Blair is a state lobbyist for the cause, and has given several state senators and representatives tours of his operation. He has four people who work for him, who are rewarded with either medicine if they’re a patient or are paid. Through his work, he has become passionate in the cause of helping those in need of treatment.
“I got hooked with the amazing results I’m seeing in patients with cancer, pain, chronic illness; there’s some type of marijuana medication that’s helping them and getting them off the opiates and the things that ruin their bodies,” said Blair.
He’s applied for a cultivation license with the state, and has conceptual plans for a 25,000-square foot facility off of Jefferson Boulevard in Warwick. The commercial operation would house 500 plants, and a processing center to develop more advanced and larger product lines once it’s allowed. Blair says he’s been speaking with investors planning for legalization, and envisions the possibilities of even larger facilities up to 125,000 square feet.
Blair’s wife Tamara is one of the “finer edible chefs in Rhode Island.” The have a logo for T’s Incredible Edibles, creating products such as marijuana infused gummy bears, chocolate chip cookies, brownies, lollypops, and drinks.
“The packaging should be marked so you know, or so a child doesn’t think its gummy bears. It should be packaged properly just like we do with other medications,” he said. “Children should be educated and the medicine kept away from them.”

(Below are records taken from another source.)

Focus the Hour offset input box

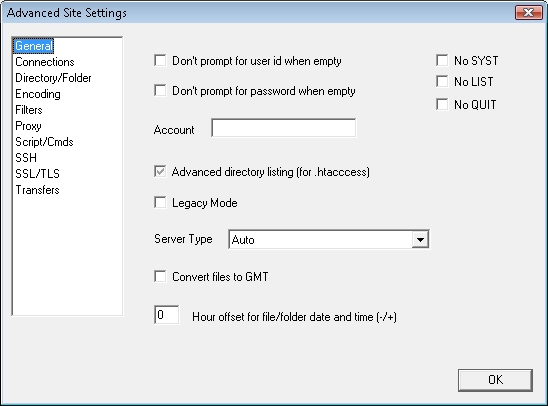coord(167,315)
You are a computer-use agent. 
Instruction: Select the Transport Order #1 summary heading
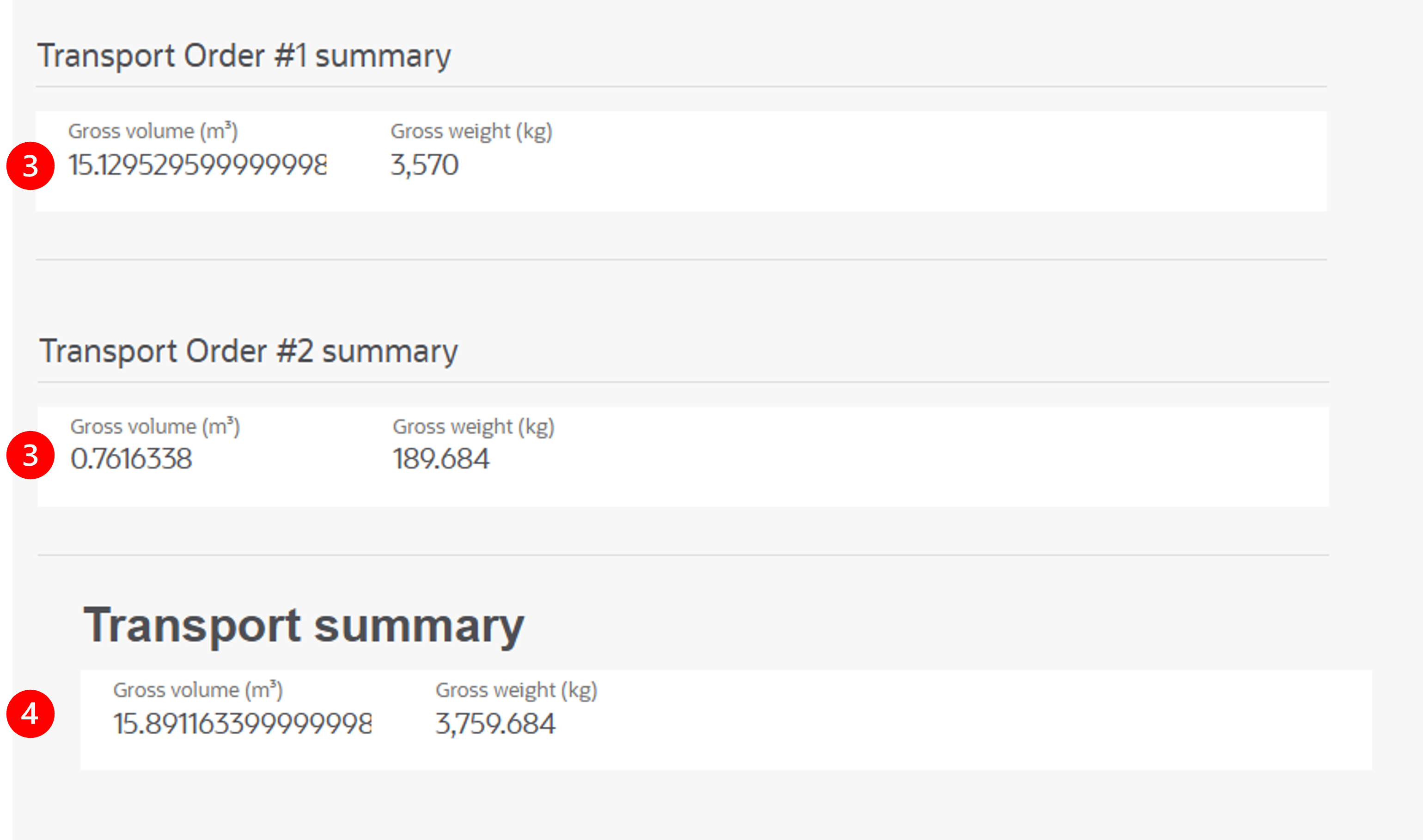pyautogui.click(x=244, y=56)
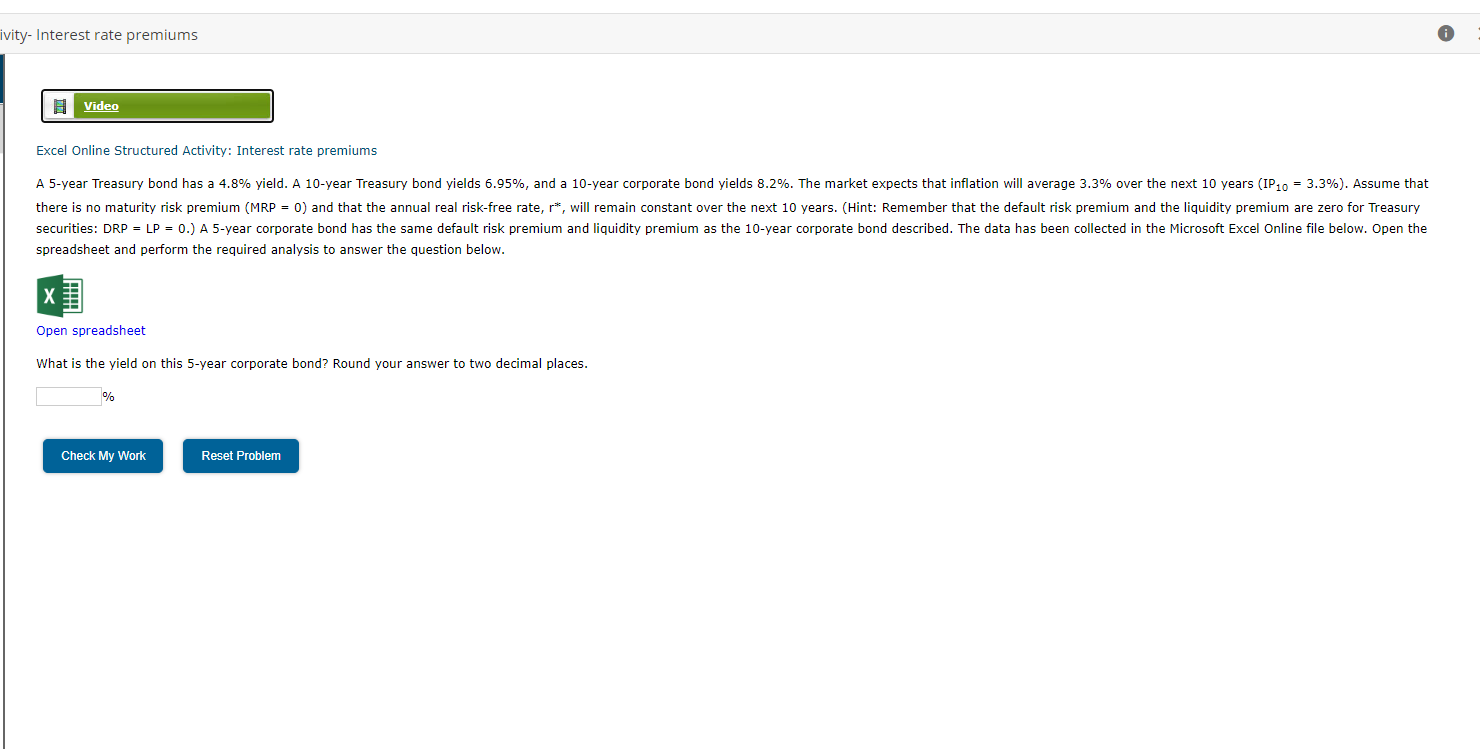Click the Excel Online Structured Activity heading
The width and height of the screenshot is (1480, 749).
tap(206, 150)
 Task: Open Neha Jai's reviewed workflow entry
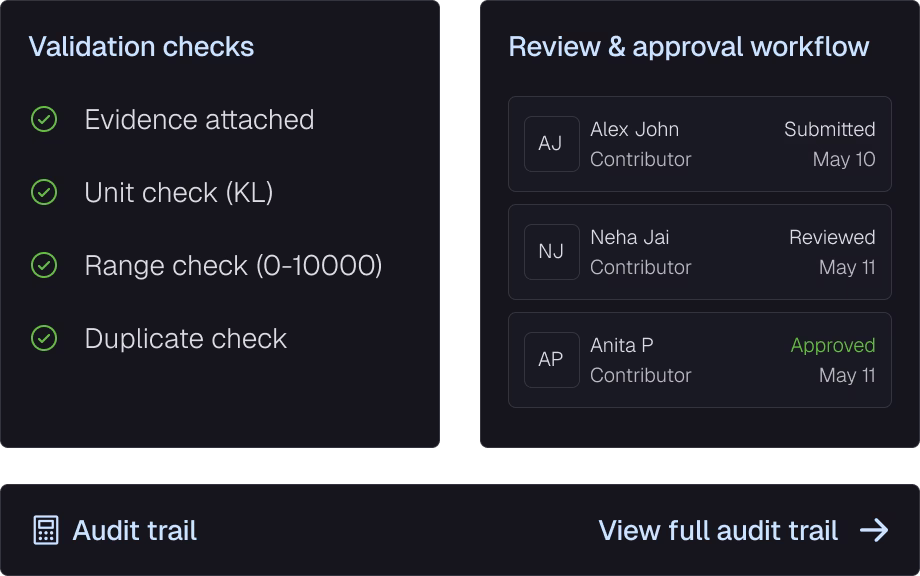point(699,252)
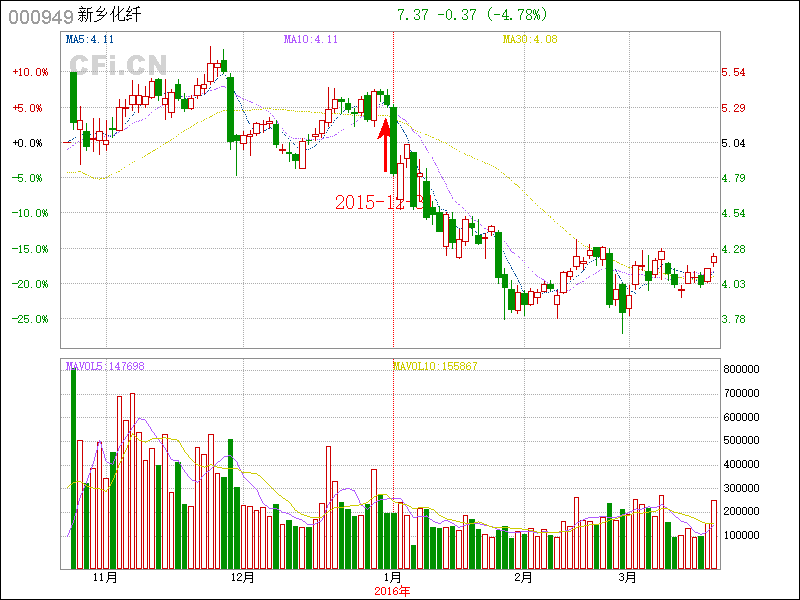Screen dimensions: 800x600
Task: Click the 1月 month label on axis
Action: click(x=393, y=578)
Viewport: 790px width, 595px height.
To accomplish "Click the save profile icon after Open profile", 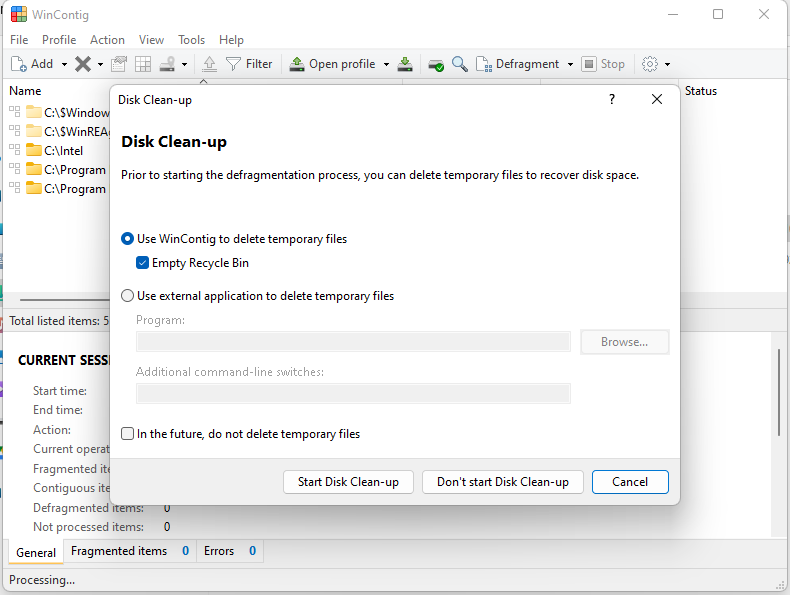I will [x=404, y=64].
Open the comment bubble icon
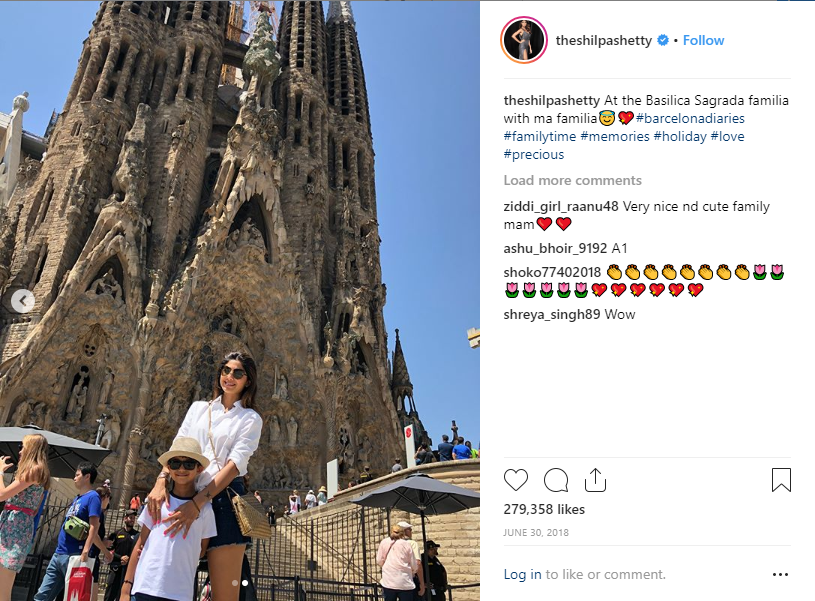This screenshot has height=601, width=815. click(556, 480)
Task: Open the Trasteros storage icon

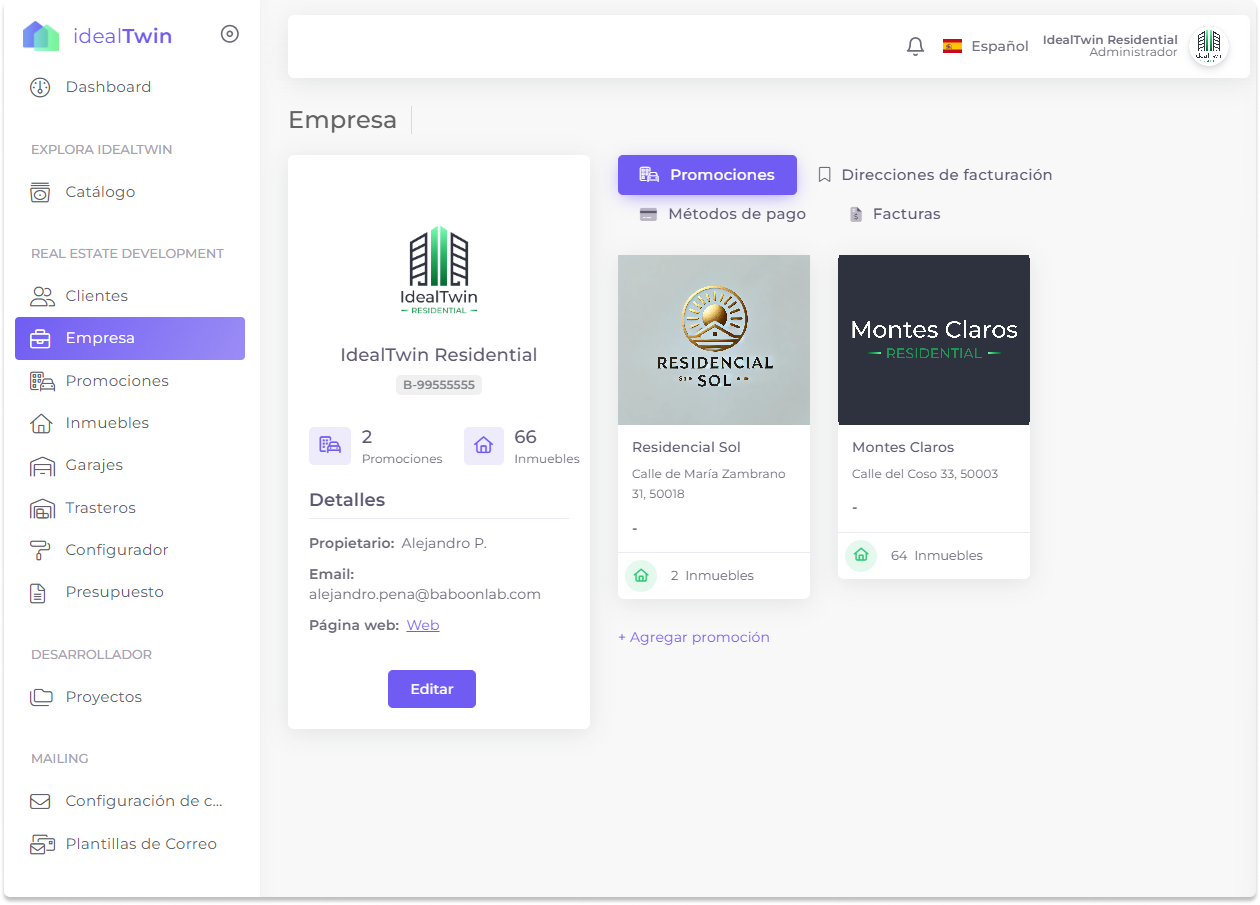Action: (x=42, y=508)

While his focus has been on the medicinal side, Blair said that he sees the economic value and job opportunities down the road should marijuana become legal for recreation in the state, a change he believes will take effect in the next few years. Under federal law, marijuana possession and cultivation remains illegal. He cites the successes in Colorado, with more than $1 billion in marijuana sales in 2016, as evidence that legalization can work within state and local laws, which generated about $150 million in taxes as of last October according to Fortune Magazine.
“I think the bottom line is this, people are going to smoke it whether you want them to or not. We’re better off regulating it, making sure the medicine or the recreational marijuana is safe, that it’s grown, cultivated and processed in OSHA and Federal standard compliant facilities, and it has to be regulated reasonably, too.”